Roxas accused of using aid-giving to campaign for 2016
MANILA, Philippines — Interior Secretary Manuel Roxas II was roundly criticized on Monday, for appearing to use the government’s rehabilitation of Super Typhoon “Yolanda” (Haiyan)-stricken areas to boost his candidacy in the 2016 presidential elections where he has been touted to be the ruling Liberal Party’s standard bearer.
Roxas last week went on a three-day swing through storm-hit areas to distribute some P1 billion in financial aid and grace the groundbreaking for a bridge and building in Visayan provinces brought to their knees by Yolanda, the strongest typhoon to ever make landfall in recorded history.
“Mar Roxas and his LP minions just could not wait to promote themselves for 2016, even using the Yolanda reconstruction efforts as their election platform. They think their ‘President Mar’ branding is cute, even if uttered before Yolanda victims still reeling from the effects of the storm,” said Renato Reyes of the militant group Bagong Alyansang Makabayan (Bayan).
Reyes noted that even Transportation Secretary Joseph Abaya, the LP secretary general, played his part. Abaya joined Roxas in his provincial tour, and at one point addressed him as “President Roxas.”
Reyes, however, quickly explained to his audience that he was referring to Roxas as the president of the LP.
“Transportation Secretary Abaya is doing more campaigning than actual work in so far as the MRT commuter woes and the questionable PPP contracts are concerned,” said Reyes, alluding to the metro rail problems in Metro Manila and the government’s public-private partnership program that cannot seem to get off the ground.
Reyes said the administration officials’ display was “pathetic and insensitive” and they should stop using the reconstruction efforts to promote their political agenda.
Abakada Rep. Jonathan de la Cruz, a member of the independent bloc in the House of Representatives, said that even if Roxas’ activities were part of his job as interior and local government secretary, political color could easily be ascribed to his visit due to his double role as a government official and stalwart of the Liberal Party.
The system of distributing relief aid has become politicized, he added.
“People will always look at it that way, as a political activity.

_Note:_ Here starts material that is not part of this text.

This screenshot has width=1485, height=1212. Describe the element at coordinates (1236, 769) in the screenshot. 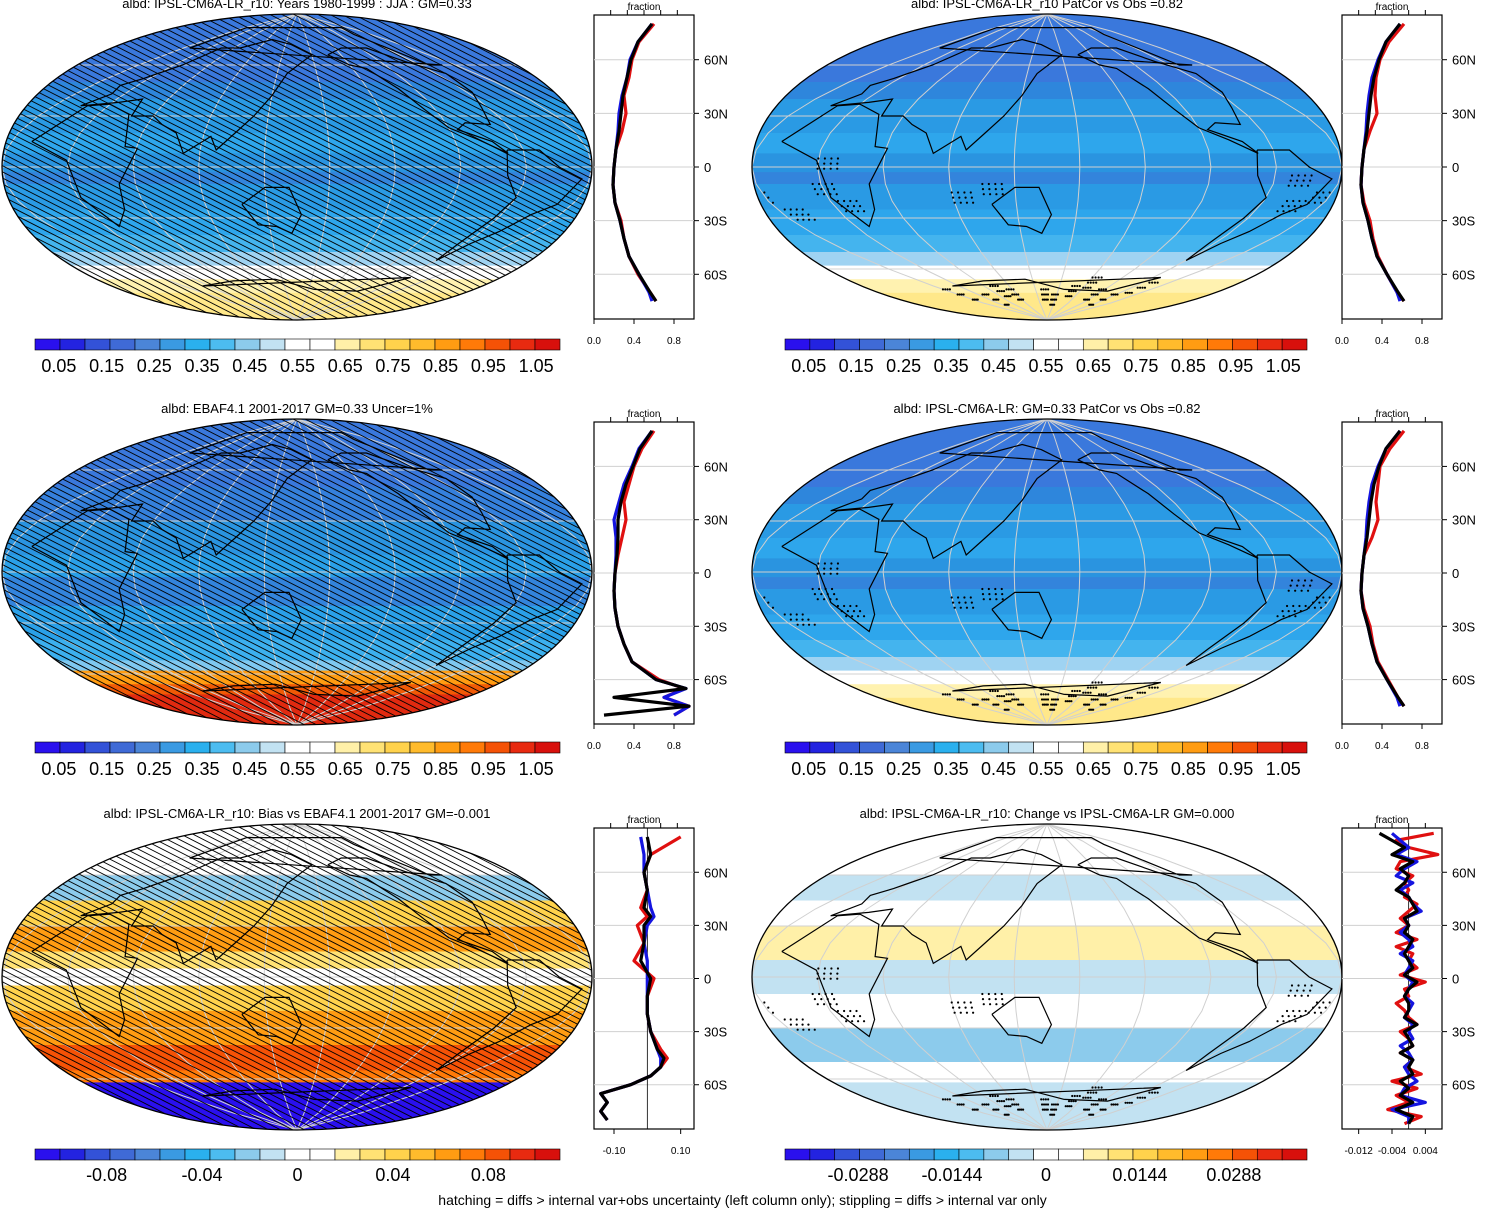

I see `colorbar-label: 0.95` at that location.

If it’s Vice President [Jejomar] Binay giving out housing, it would be the same,” he said.
De la Cruz said the distribution would have been less of a political show had all the key officials involved in the reconstruction efforts after Yolanda taken part in the events. Presidential Assistant for Rehabilitation and Recovery Panfilo Lacson should have played a central role, he said.
“What is [Lacson] rehabilitation czar for?” he said. “I did not see his shadow there, so how can you say this was not some sort of pre-campaign operation?”

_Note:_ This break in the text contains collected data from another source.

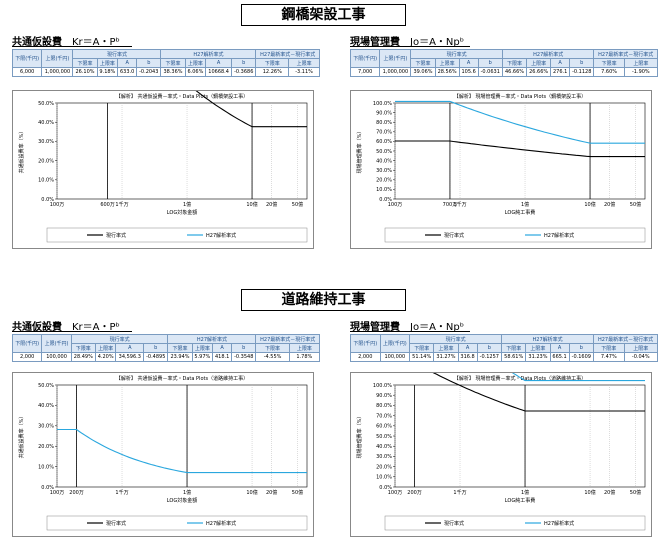 This screenshot has height=544, width=669. What do you see at coordinates (182, 212) in the screenshot?
I see `x-axis-label: LOG対象金額` at bounding box center [182, 212].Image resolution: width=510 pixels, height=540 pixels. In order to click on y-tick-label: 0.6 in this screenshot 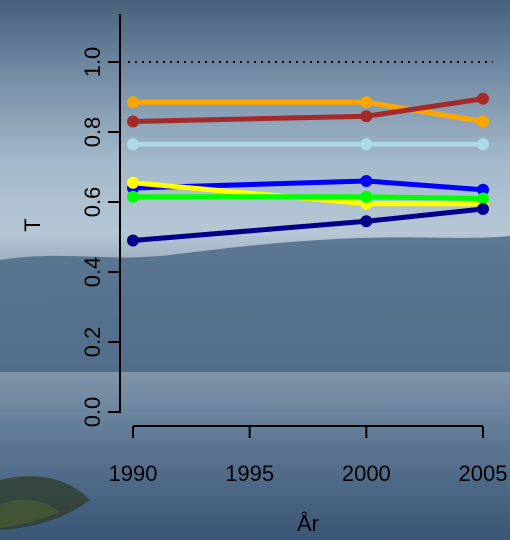, I will do `click(92, 202)`.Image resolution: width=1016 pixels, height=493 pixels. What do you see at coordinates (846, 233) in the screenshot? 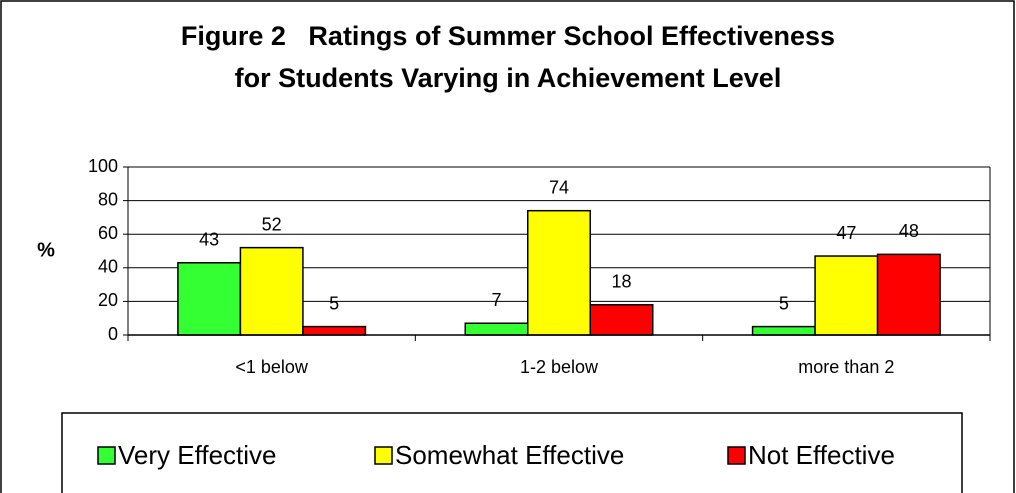
I see `value-label: 47` at bounding box center [846, 233].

De la Cruz said the administration might also be using Roxas’ distribution of massive amounts of aid to make it appear that it was not insensitive to the plight of the Yolanda survivors, especially after President Aquino made a comment recently that if the survivors could afford to go to Manila to protest the slow distribution of aid, they should be able to fend for themselves.
LP member and Eastern Samar Rep. Ben Evardone, however, was quick to come to Roxas’ defense, saying there was no political color in the interior secretary’s actions but that they were part of his job as the national government’s link to the local government units.
“It’s not to advance his political interests but the interests of the victims of Yolanda,” Evardone said.
“Secretary Mar should ignore his critics and just do his job as the point person of President Aquino on LGU matters,” he said.